It’s one of the trickiest problems in the workplace: how to manage employees who no longer feel challenged by their jobs.
As much as people complain about being busy, "it’s a heck of a lot better than being bored," says Brigette McInnis-Day, executive vice president of HR at software company SAP.
When high performers get restless, they start looking for other opportunities. And precisely because they are high performers, they’ll have plenty of options. If you’d like to keep them, here are some ideas:
"When people think about their careers, they just don’t know what they want to do," says McInnis-Day. Unfortunately, this malaise is hard for an employer to work with. "So much starts with you first," she adds.
Coaching people toward reflection and building a personal brand can help. If a worker articulates that he or she would like to become a thought leader in marketing, then that provides a plan. "If you don’t know that first, it’s hard for any company to help you get there," she says.

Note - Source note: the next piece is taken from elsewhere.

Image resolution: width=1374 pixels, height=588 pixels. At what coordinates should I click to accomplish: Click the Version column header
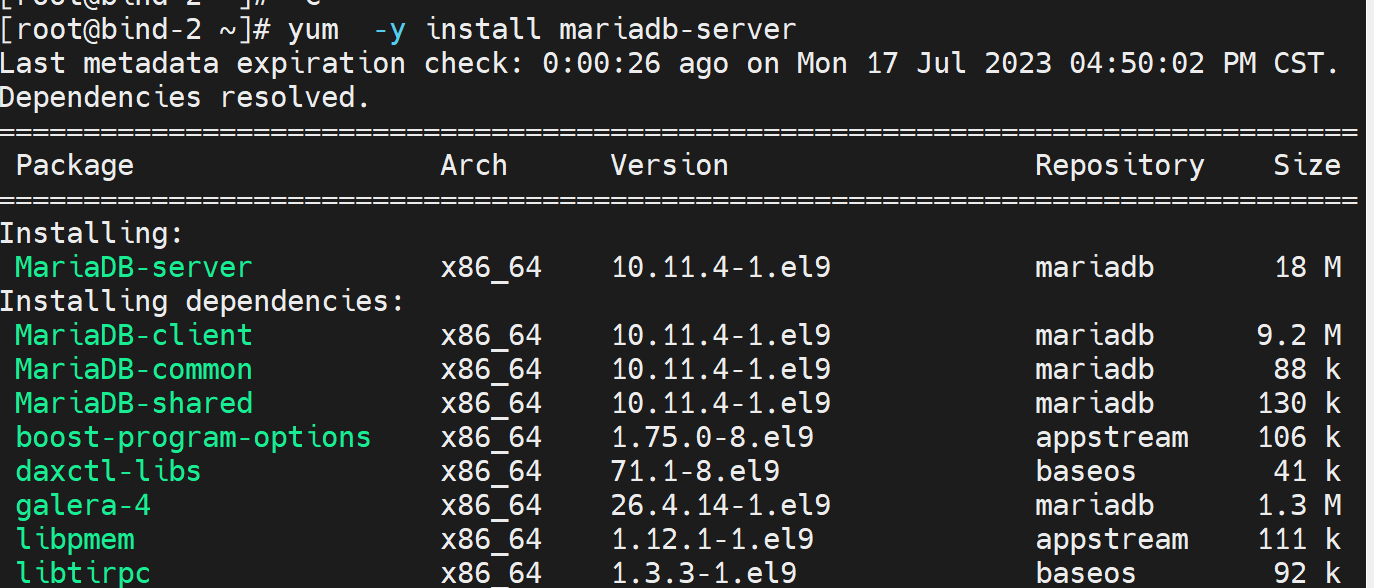pyautogui.click(x=669, y=165)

Companies have internal job boards, but they may not be well promoted. Or people may know these positions are already filled, so there’s no upside in applying—and a downside if your manager doesn't like the idea.
When McInnis-Day went into her role at SAP, she began sending out an email with hot jobs. If there was already a preferred candidate, she’d indicate that, but SAP made the process to apply easy, and also viewed this email as a broader opportunity. If people apply, that indicates they’re interested in new tasks at work. That’s usable information.
McInnis-Day might tell a candidate: "You’re not ready for this job, but here’s something else for you."
All companies have internal communications platforms. You can tap into blogs, newsletters, and training webinars to showcase how people have moved between roles.
You may be bored at work, but you're not alone—there are others who figured out how to combat the monotony. "Selectively pick interesting people," McInnis-Day says. "Your career is up to you. The opportunities are here."
This is perhaps the most critical element of retaining talent. From the perspective of a manager who has a high performer working for her, all is well with the world. She may not want to see a high performer move to a different division for new challenges.
You need systems that override this human tendency. You can evaluate managers partly on how well they develop people’s careers. You can showcase managers who have moved their stars and give them more resources to fill in any gaps.
McInnis-Day talks about an SAP program that sends high performers to an international location for a month. While being willing to relocate internationally opens up all sorts of career development possibilities, people with families may view this option as off the table. So they resign themselves to boredom.
A month-long mini-fellowship could be the answer. "It’s [a] small [amount of time] that if you’ve got a family, you could potentially figure something out," says McInnis-Day.
A mini-fellowship keeps people from getting bored, she explains, and gives them exposure to new people who will help their career growth over time.